Вождь приходил в горницу, и малыши не просыпались, когда он брал их из колыбелек. А когда плакали — у него на руках смолкали немедля…
Между тем жизнь шла своим чередом. Однажды зябкий рассвет застал у ворот крепости стайку парней, оружных луками и топорами. Ребята переминались, разглядывали черепа на столбах. Был у них и вожак — рыжий парень немного младше меня. Когда открыли ворота, он первым набрался храбрости и поклонился вождю:
— Возьми в молодшие, Мстивой Стойгневич… тебе и князю твоему Рюрику хотим послужить.
Ну точно как мы с Яруном прошлой зимой. И даже берестяные кузовки были совсем как наши. Варяг оглядел плечистого молодца:
— Величать тебя как?
— Твердятой дома звали, господине… Вождь подумал немного — и вдруг кивнул на меня:
— Зиме Желановне копьё и щит носить станешь, если возьмёт.
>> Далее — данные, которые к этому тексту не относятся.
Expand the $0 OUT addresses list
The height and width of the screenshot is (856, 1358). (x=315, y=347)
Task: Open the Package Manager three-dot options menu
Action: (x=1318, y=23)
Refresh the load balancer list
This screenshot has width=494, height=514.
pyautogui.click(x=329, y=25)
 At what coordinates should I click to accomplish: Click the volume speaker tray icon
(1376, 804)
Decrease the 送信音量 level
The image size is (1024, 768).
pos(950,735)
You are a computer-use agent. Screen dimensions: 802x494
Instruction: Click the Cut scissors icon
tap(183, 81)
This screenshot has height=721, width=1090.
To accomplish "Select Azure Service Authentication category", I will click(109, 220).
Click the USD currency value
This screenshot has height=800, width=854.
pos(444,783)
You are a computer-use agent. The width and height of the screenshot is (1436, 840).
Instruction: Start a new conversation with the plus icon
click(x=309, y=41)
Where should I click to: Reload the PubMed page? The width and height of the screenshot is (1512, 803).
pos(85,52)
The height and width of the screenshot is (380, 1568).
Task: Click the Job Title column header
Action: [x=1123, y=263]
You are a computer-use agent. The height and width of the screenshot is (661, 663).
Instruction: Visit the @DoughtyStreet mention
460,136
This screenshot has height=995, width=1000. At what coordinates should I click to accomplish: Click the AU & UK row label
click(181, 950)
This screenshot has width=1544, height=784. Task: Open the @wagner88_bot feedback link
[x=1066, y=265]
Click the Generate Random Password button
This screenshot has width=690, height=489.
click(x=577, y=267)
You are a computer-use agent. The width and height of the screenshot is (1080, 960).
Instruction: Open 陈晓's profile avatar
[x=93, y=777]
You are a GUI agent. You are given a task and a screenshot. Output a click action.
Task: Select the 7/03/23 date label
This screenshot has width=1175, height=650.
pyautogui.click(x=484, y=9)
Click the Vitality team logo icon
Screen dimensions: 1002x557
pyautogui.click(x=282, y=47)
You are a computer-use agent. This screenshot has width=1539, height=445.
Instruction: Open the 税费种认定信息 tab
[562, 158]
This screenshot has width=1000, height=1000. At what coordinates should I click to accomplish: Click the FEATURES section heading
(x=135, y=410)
Твердята вскинул глаза, не веря и почти решив — шутят либо ослышался. Но косища моя лежала на пуди, и бедный парень пошёл сперва пятнами, потом занялся весь, как спелая клюква, вынутая из-под снега, — лоб, щёки, шея, сколько было видно из ворота.
— Это ей, что ли? — сказал, запинаясь. Ребята потом говорили, лицо у меня сделалось деревянное. Я носила воинский пояс, мой меч знал вкус крови, а глаза видали такое, чего этому Твердяте во сне не приснится. Но… я была девка. Я готова была с головою уйти под горючие камни, в сырые пещеры, где змей Волос хранит земные богатства… Нет, не стану я ничего говорить.
— Ей, — кивнул воевода. — А не любо, так я никого силком не держу.